Het Amerikaanse Congres heeft een steunpakket aangenomen waarmee het land een inhaalslag moet maken in de productie van ”semiconductors”, oftewel halfgeleiders. Het merendeel van deze onderdelen, die nodig zijn voor alle elektronica van auto’s tot smartphones, wordt nu in Oost-Aziatische landen als China, Zuid-Korea en Taiwan geproduceerd. Westerse economieën zijn hier in de afgelopen decennia erg afhankelijk van geworden, en zijn kwetsbaar als China of Noord-Korea nog eens besluiten een oude oorlog te hervatten.
Het steunpakket zet miljarden opzij voor investeringen in infrastructuur, en ook over 5 jaar tijd 100 miljard voor wetenschappelijke innovatie. Minister voor Handel, Gina Raimondo, merkte voorafgaand aan de stemming in de Senaat op dat de VS ooit 40 procent van de halfgeleiders produceerde, maar nu nog maar 12 procent van de wereldproductie heeft. De Senaat stemde 64-33 voor het pakket, en 17 Republikeinen stemden mee met de Democraten.

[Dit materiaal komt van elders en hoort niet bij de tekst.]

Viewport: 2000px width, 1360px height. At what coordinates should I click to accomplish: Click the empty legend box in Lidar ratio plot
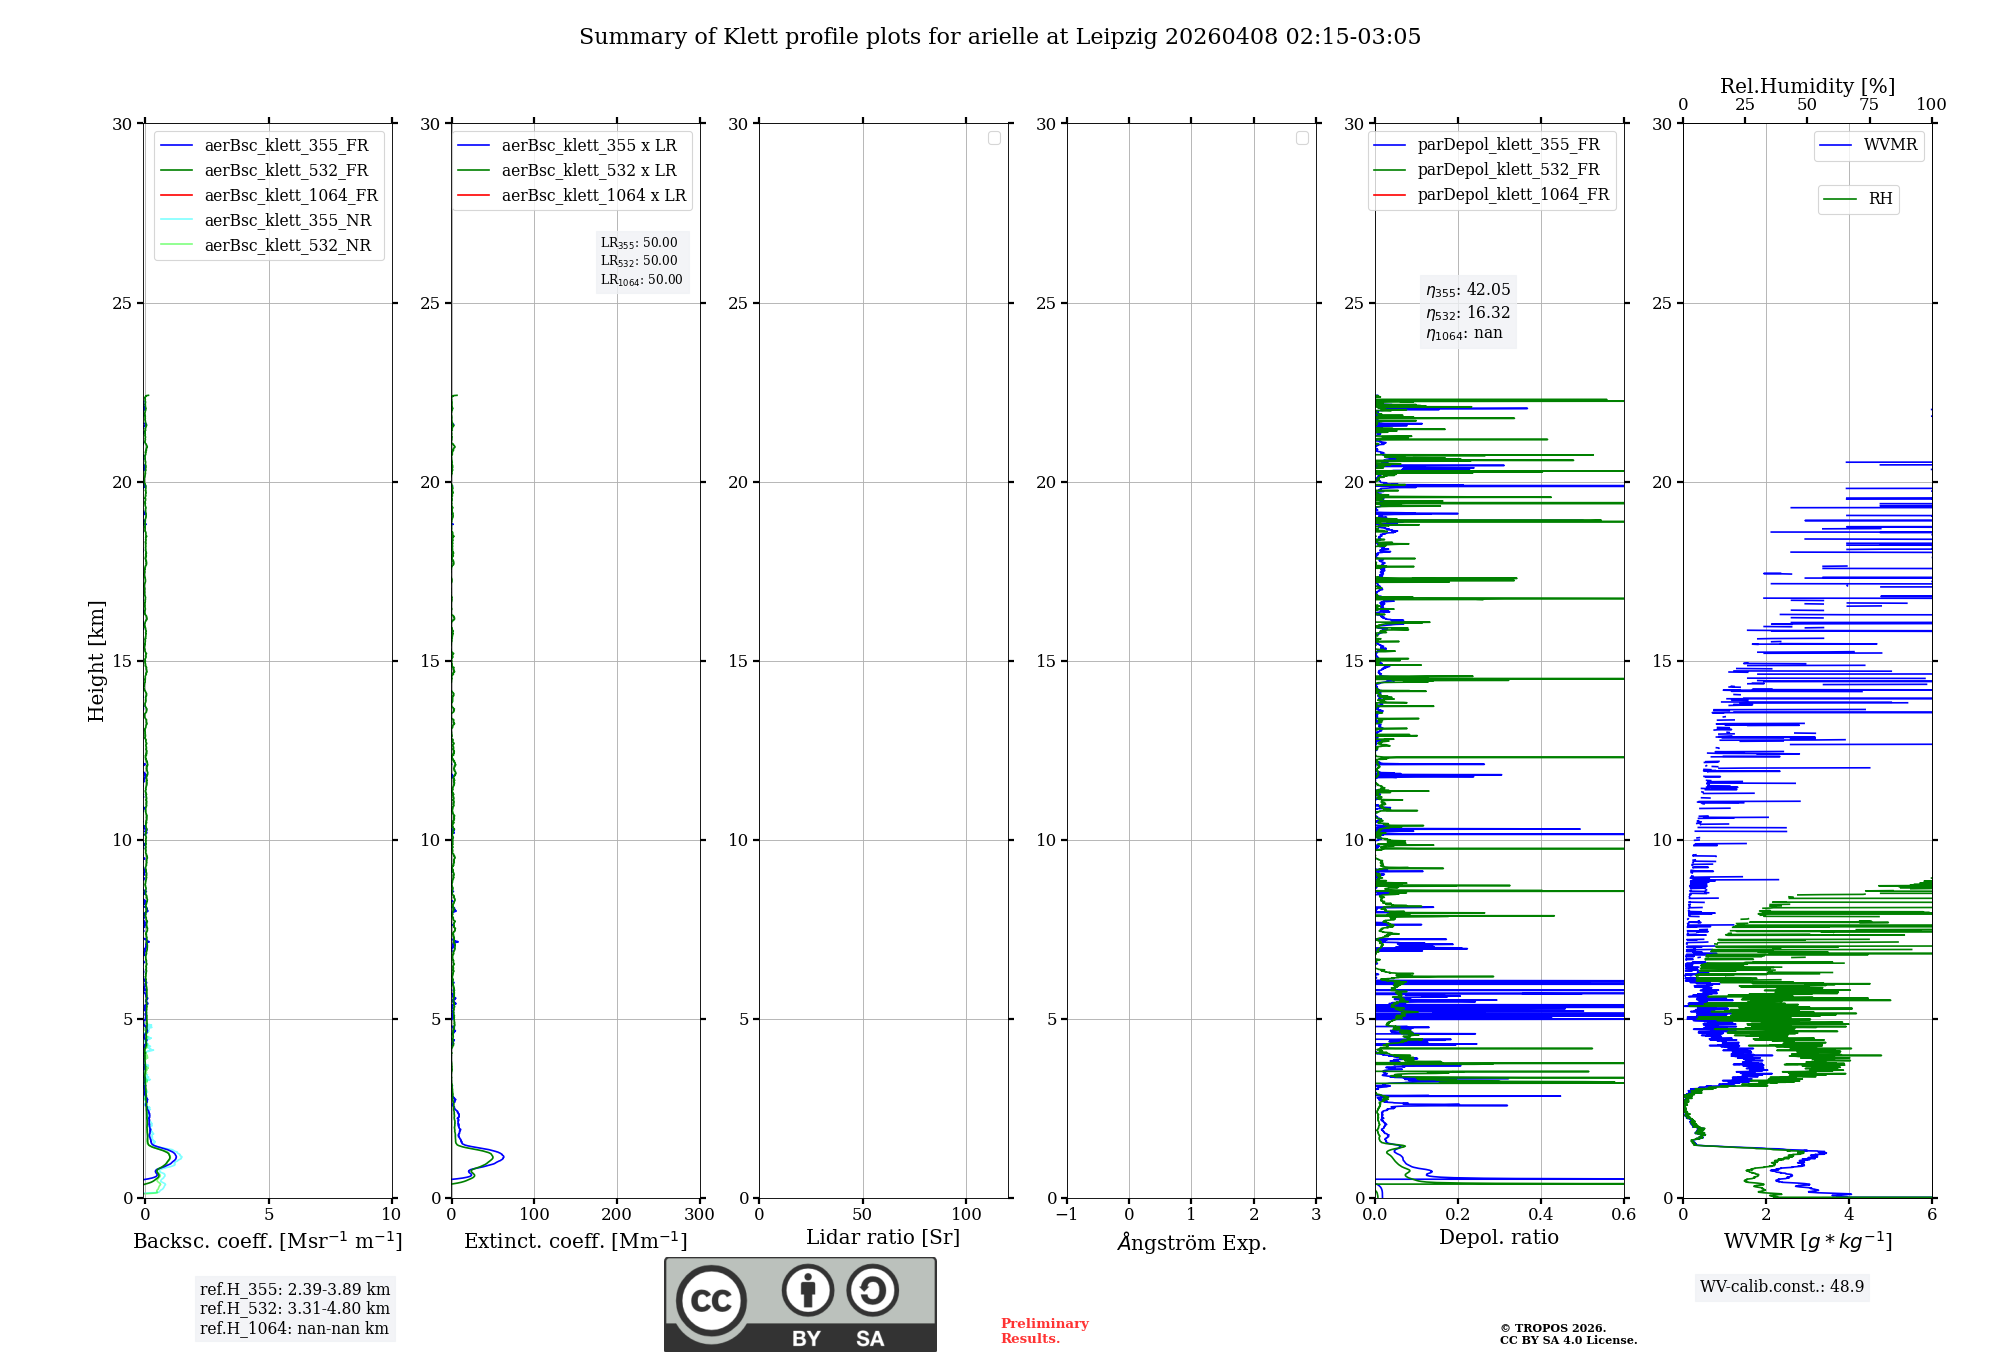[x=994, y=138]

Er waren echter een aantal Senatoren aan beide kanten van het politiek spectrum die inhoudelijke bezwaren hadden tegen de plannen. Bernie Sanders, de onafhankelijk Senator voor Vermont die meedeed bij de Democratische voorverkiezingen, stelde dat de maatregelen teveel ruimte lieten aan bedrijven om subsidiegeld zelf uit te geven. Het pakket zou een cadeautje zijn voor de grote industrie, zonder de benodigde garanties te geven dat het geld goed terecht komt. Voorstanders zeggen juist dat de investeringen nodig zijn om minder afhankelijk te worden van met name China. Ook de Amerikaanse defensie-industrie is zwaar afhankelijk van Aziatische halfgeleiders, wat voor veel Republikeinen een doorslaggevende zorg is.